Macri unió las imágenes de la "marcha de las piedras", en la que miles de personas colocaron en la quinta presidencial rocas con los nombres de los fallecidos por la pandemia y dijo que eso le causó "mucho dolor", pero también lo hizo reflexionar acerca de la polémica.
"Es un momento de volver a despedirse de los seres queridos pero, sobre todo, de mucha indignación. Indignación que comparto con todos los argentinos porque esa foto nos da la sensación de que tocamos fondo. Más bien, el Presidente tocó fondo en el valor de la palabra presidencial", dijo en diálogo con TN.

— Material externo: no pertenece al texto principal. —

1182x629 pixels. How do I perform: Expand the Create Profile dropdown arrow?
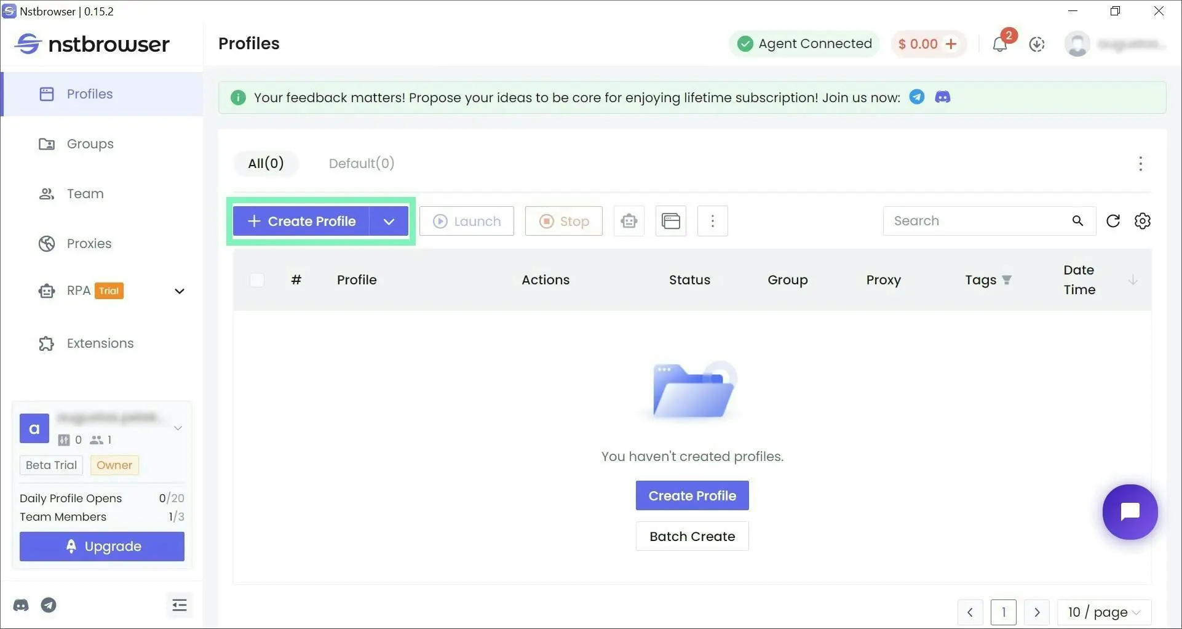coord(389,222)
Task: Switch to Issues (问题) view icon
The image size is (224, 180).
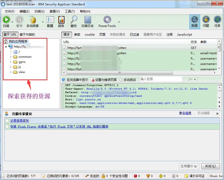Action: click(x=206, y=20)
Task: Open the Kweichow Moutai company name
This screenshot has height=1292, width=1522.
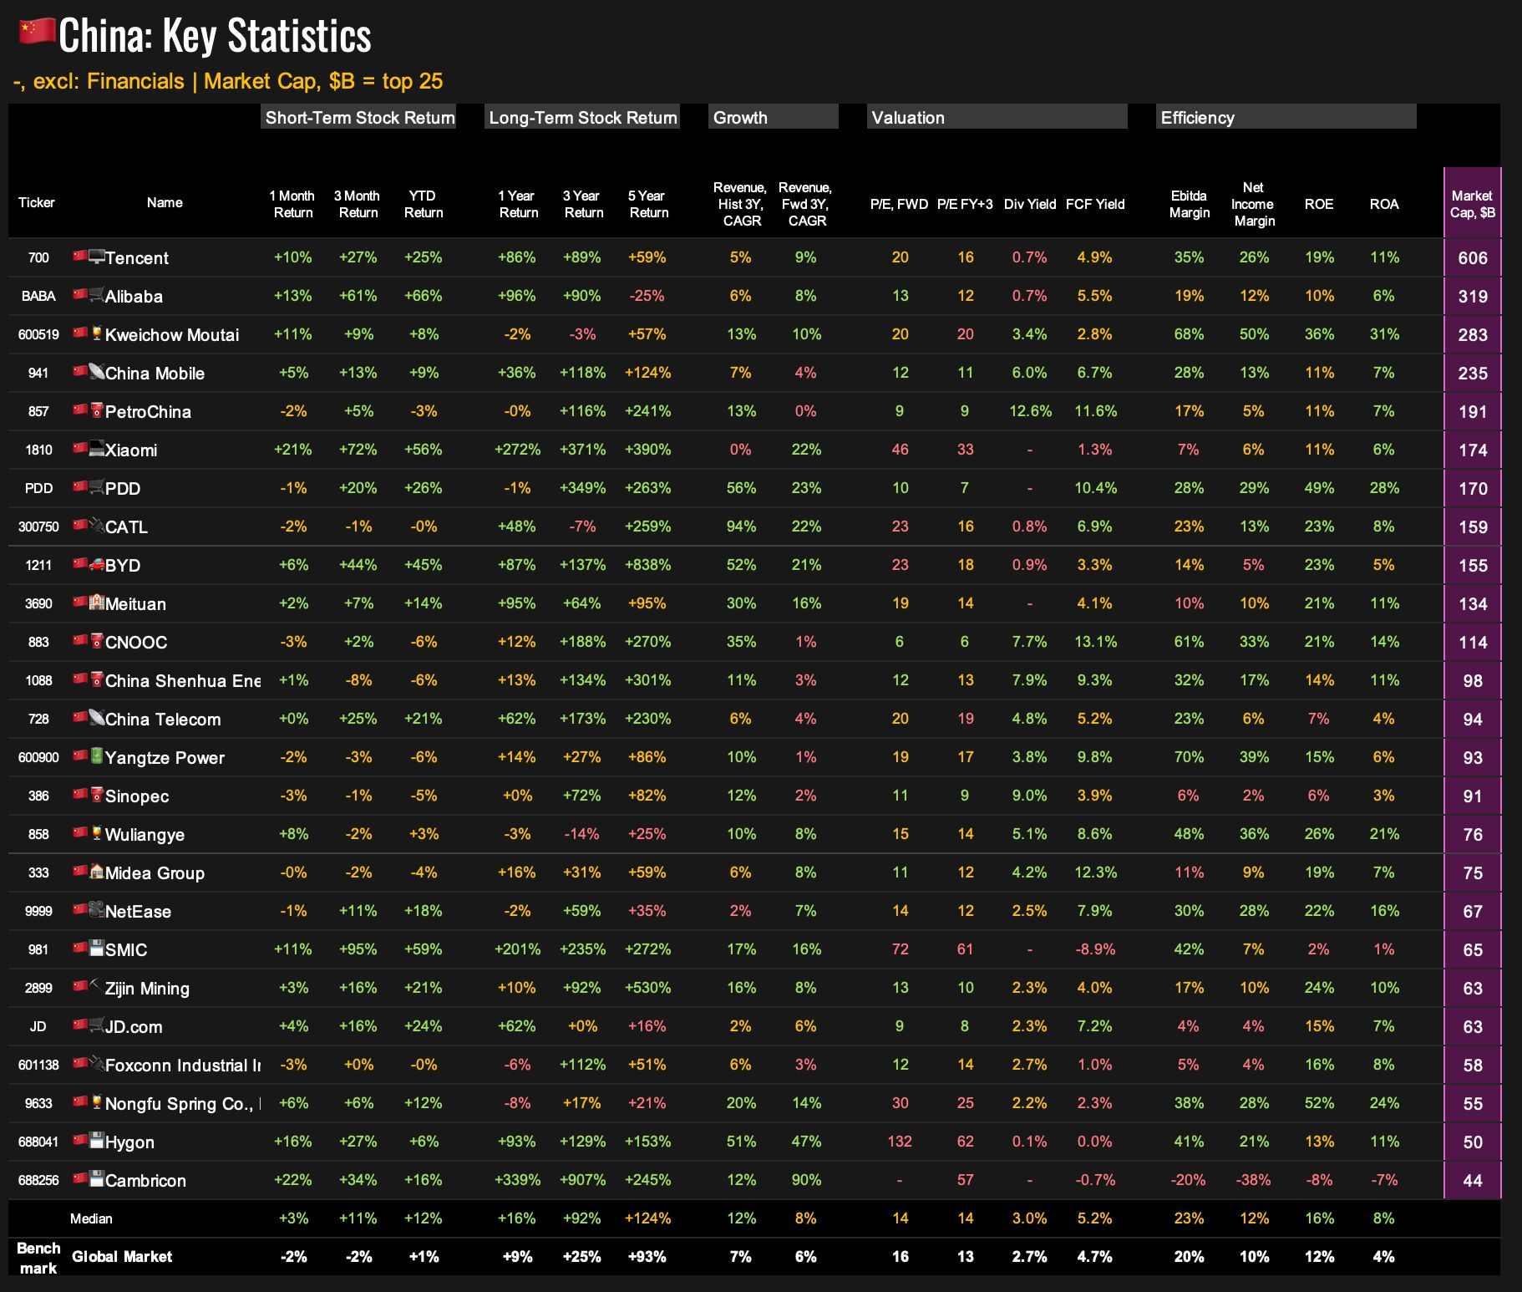Action: pos(172,335)
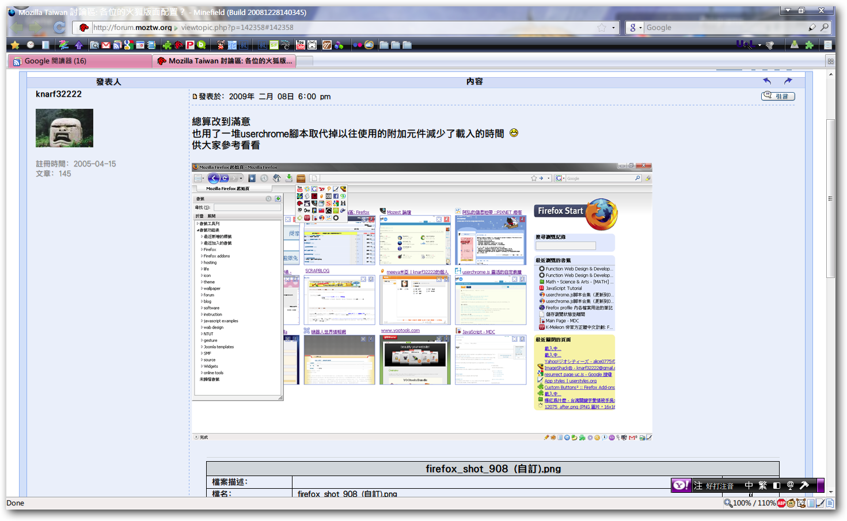Open the YouTube bookmark in the toolbar
Screen dimensions: 847x521
point(300,45)
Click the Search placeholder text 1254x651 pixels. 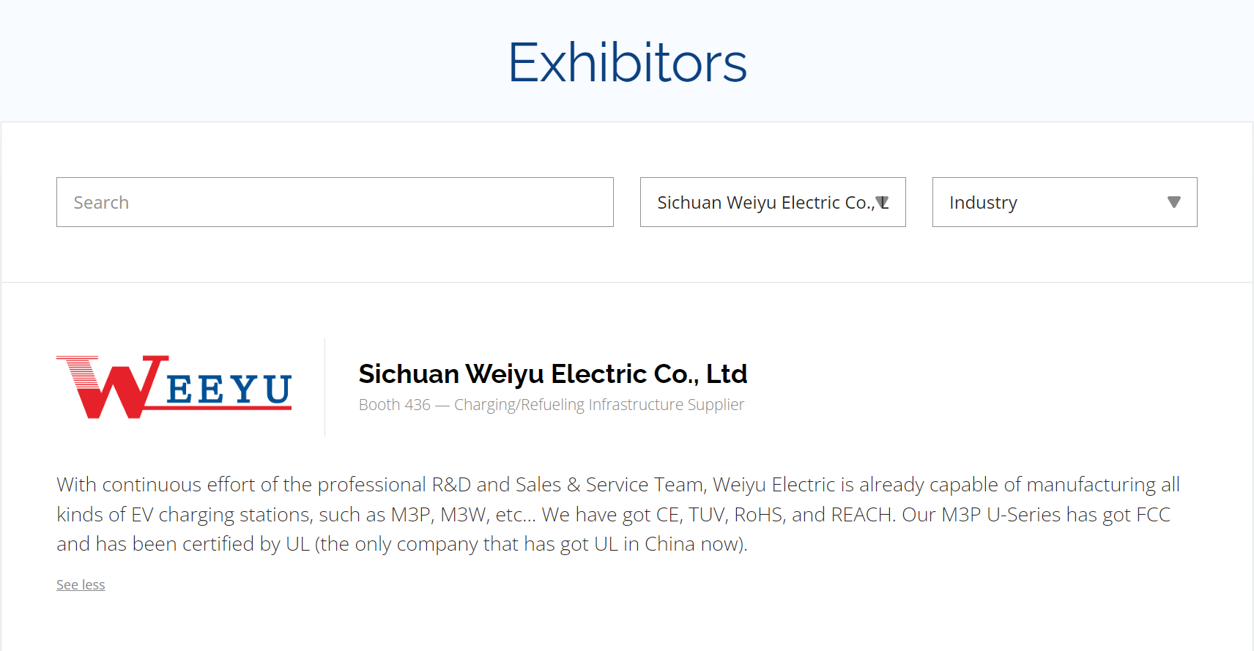(x=101, y=203)
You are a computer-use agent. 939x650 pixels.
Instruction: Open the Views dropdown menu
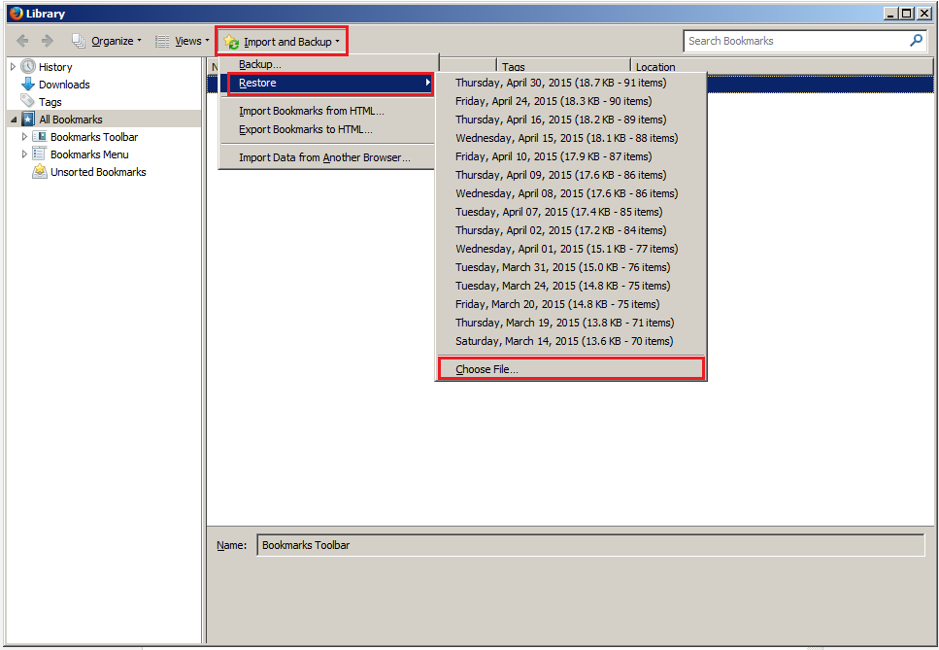(x=182, y=41)
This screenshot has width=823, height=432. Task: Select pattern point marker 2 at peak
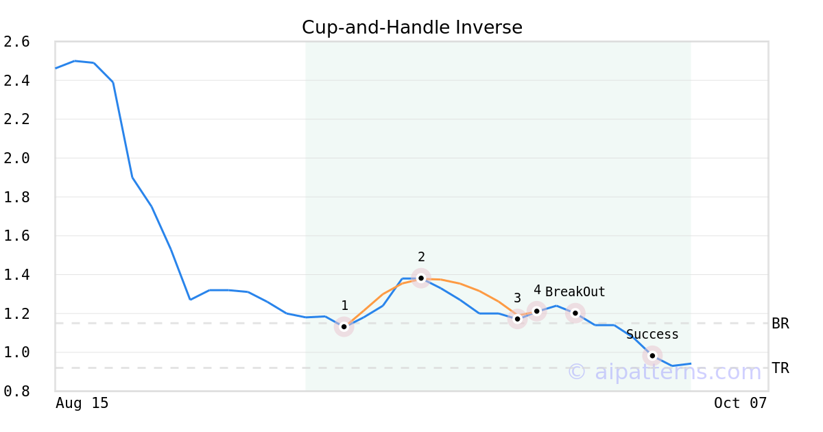421,278
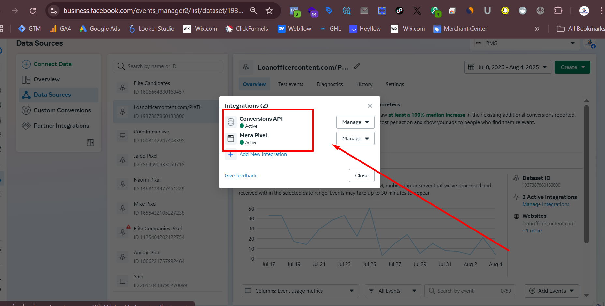This screenshot has width=605, height=306.
Task: Click the Close button in Integrations dialog
Action: (x=362, y=175)
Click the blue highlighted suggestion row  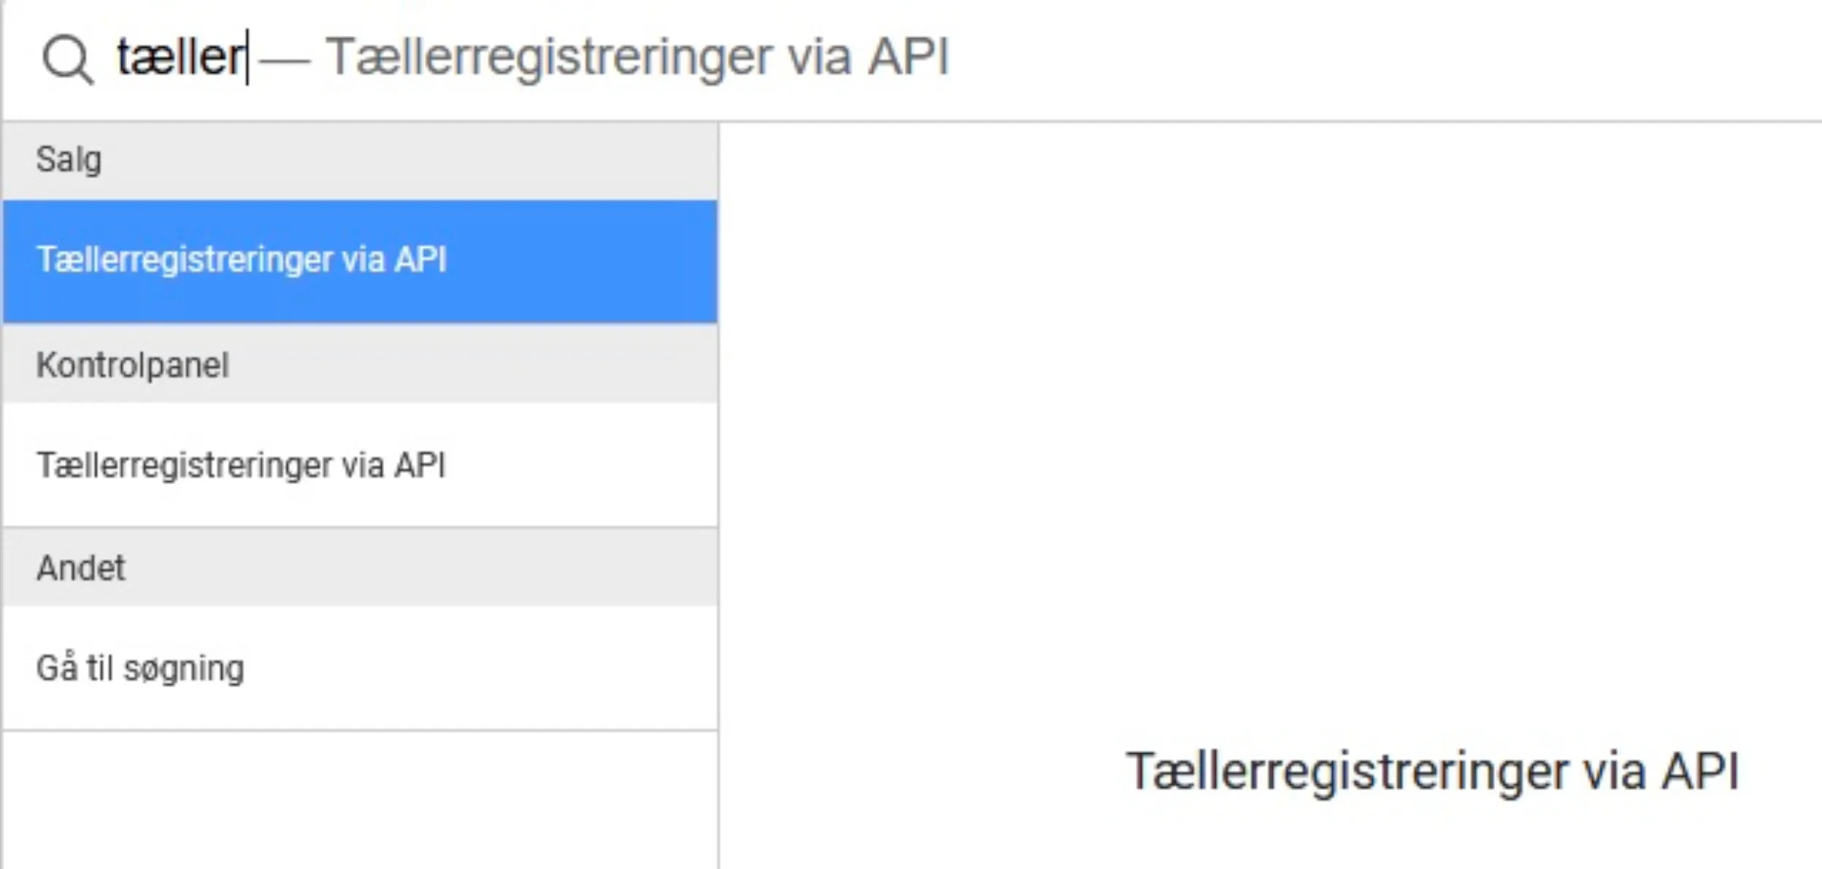click(x=358, y=259)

Dijo que la foto que primero negaron y por la que luego Fernández reconoció como un error, "terminó por destruir toda autoridad moral para el Presidente".
"Coherente con lo del dolor, estuve leyendo la carta de Solange, la chiquita que se estaba muriendo y su padre no pudo llegar a despedirse. Ella decía 'Mientras viva quiero que se me respeten mis derechos'. Me imagino cómo debe haber estado Pablo, su padre, cuando vio esas fotos...", reflexionó Macri.
Luego habló del "decreto autoritario" de Fernández, en el que "todos teníamos que encerrarnos". "Que no hubo diálogo, no hubo escucha. Nos la pasamos diciéndole que debía haber un equilibrio entre la prevención sanitaria y la vida de la gente, las libertades", siguió.
"Debe haber habido miles y miles de casos de personas que murieron solas. Ni que hablar de la preocupación enorme de los millones de chicos que hace un año y medio no tienen clases regulares, y que aún hoy siguen con problemas para retomar su educación", analizó.
A su manera de ver, todas las decisiones durante ese período "se tomaron arbitrariamente, sin escuchar".
"Debería haber habido un equilibrio, nos encerraron meses en la cuarentena más larga del mundo. Más de 90 mil comercios cerrados, más de 40 mil pymes cerradas, la cantidad de gente que perdió su empleo. Quedan más de 400 mil empleos destruidos, que si le restamos los 300 mil que inventaron nuevamente de empleo púbico, son 700 mil empleos destruidos", continuó.
Para Macri, esto es "un daño irreparable" y recordó que primero Alberto Fernández negó reuniones sociales en Olivos y que cuando salió la primera foto dijeron que era mentira. "Cuando aparece la segunda foto, donde aparece el comedor de Olivos donde comí con mi familia o gente que recibía, no quedó más remedio. Aun así no se le escuchó decir perdón, no pudo decir perdón", insistió.